When you restart the kernel, all variables including model weights are reset to their initial random state, so the model forgets everything it had learned in earlier training runs. That’s why accuracy drops back to what you'd expect from a randomly initialized model.

This is expected behavior unless you load a saved model checkpoint.

4. High CPU usage (98%) and persistent GPU memory usage (285 MiB)?

- High CPU usage:
This is from data loading, especially if you set num_workers > 0 in your DataLoader.
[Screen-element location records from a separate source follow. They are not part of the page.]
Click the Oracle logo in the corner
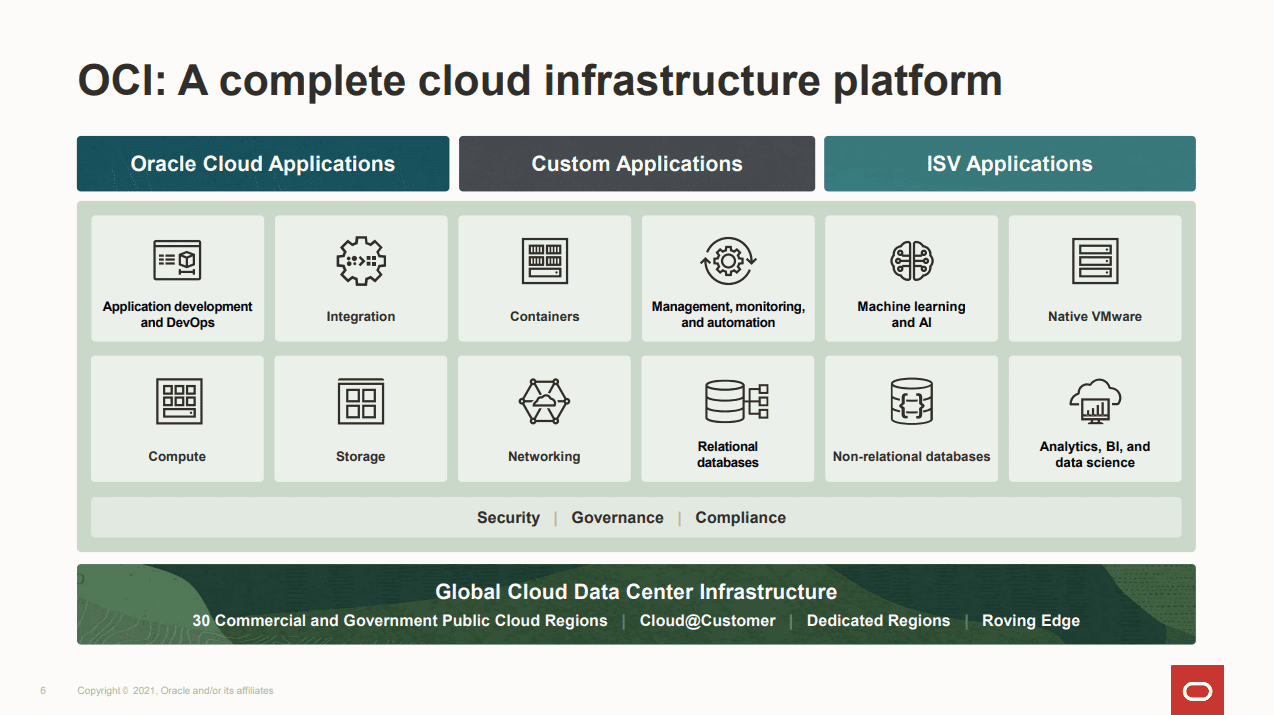 (1197, 690)
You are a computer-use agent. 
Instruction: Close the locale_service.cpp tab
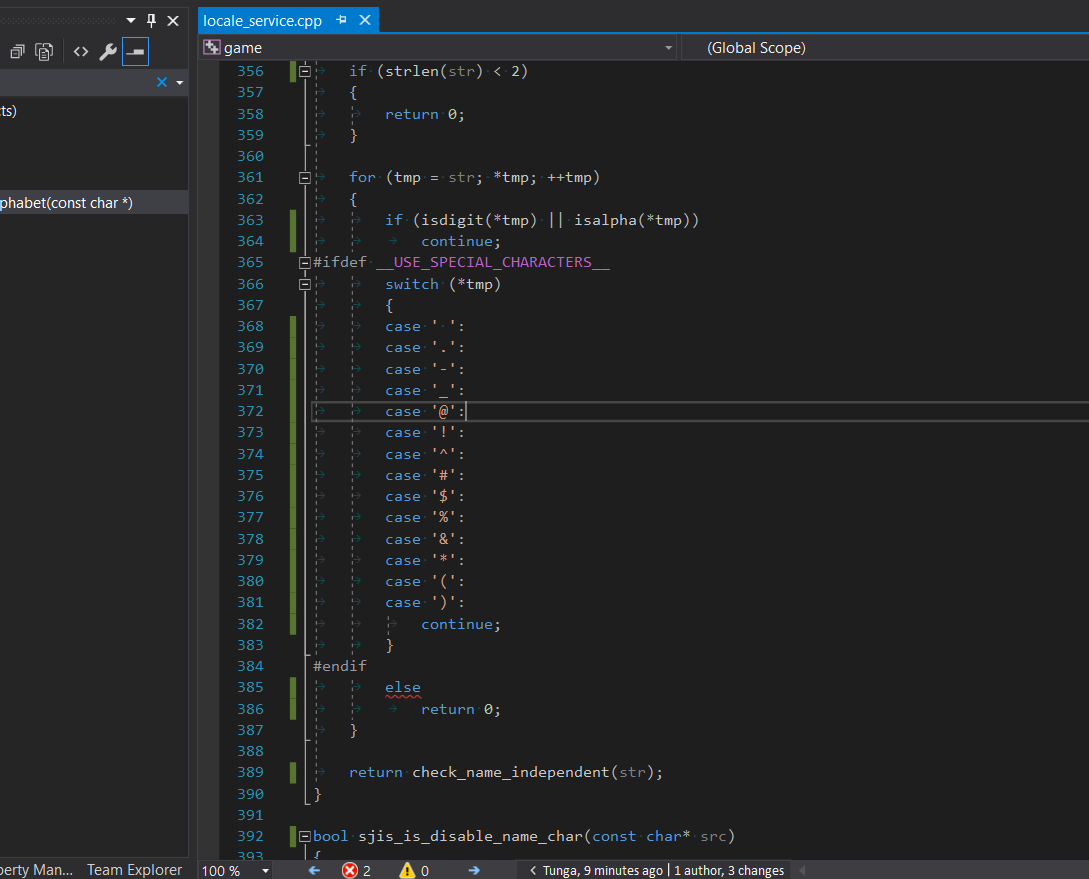tap(364, 20)
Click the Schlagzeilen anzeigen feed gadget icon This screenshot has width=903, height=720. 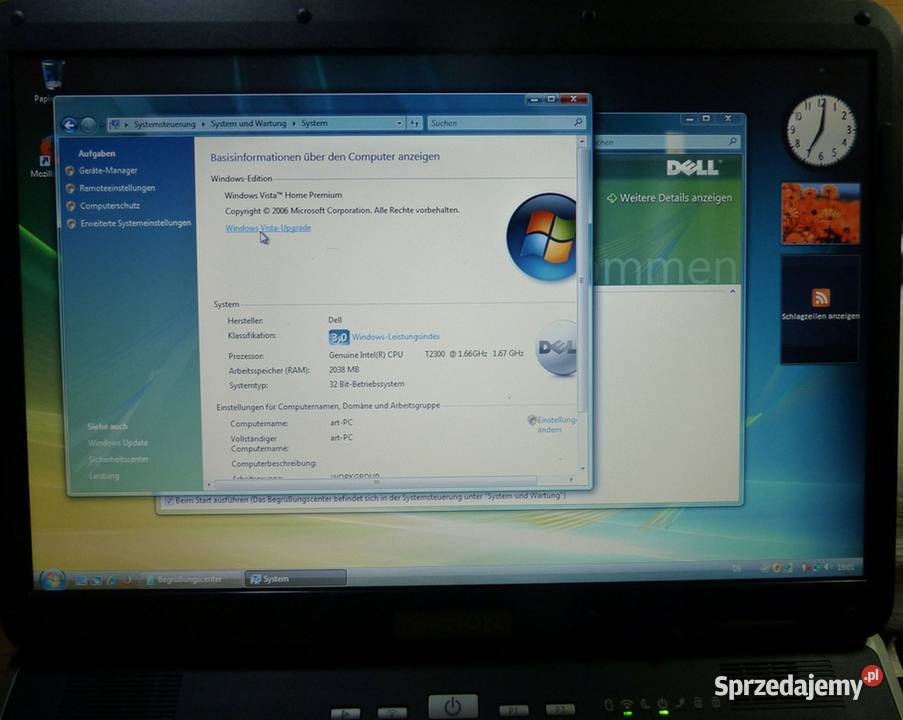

PyTorch uses CPU subprocesses to load/transform data while GPU runs the model. 98% CPU is okay — it means your CPU is trying to keep up with GPU.

- GPU memory stays occupied (even when not training):
This is due to PyTorch caching.

PyTorch doesn’t free GPU memory immediately after computations.
Also, model weights and buffers stay on GPU unless you delete the model or restart the kernel.

5. Why does GPU memory still show usage after del model and torch.cuda.empty_cache()?

PyTorch’s caching allocator: PyTorch doesn’t release memory back to the GPU driver immediately after you delete tensors or call empty_cache(). Instead, it keeps the freed memory cached internally for future allocations to speed up subsequent GPU operations.

Driver and system reserved memory: Some portion of GPU memory is always reserved by the GPU driver and the CUDA runtime itself, which shows up as occupied but cannot be freed.

Other processes: Sometimes other system or user processes (like display server, background tasks, or other apps) use some GPU memory.

6. Training:  70%|██████▉   | 1089/1563 [00:17<00:07, 64.15it/s]
- Why 1563?

It comes from the size of your training dataset and the batch size you set.

For example:

Suppose your training dataset size is 50,000 images (which is the case for CIFAR-10 training set).

Your batch size is 32.

- The number of batches per epoch (also called iterations per epoch) is:

number of batches = dataset_size / batch_size = ceil(5000/32) = 1563

- 1562 batches of 32 images each = 1562 * 32 = 49,984 images

- The last batch will have the remaining 16 images to make up the total 50,000.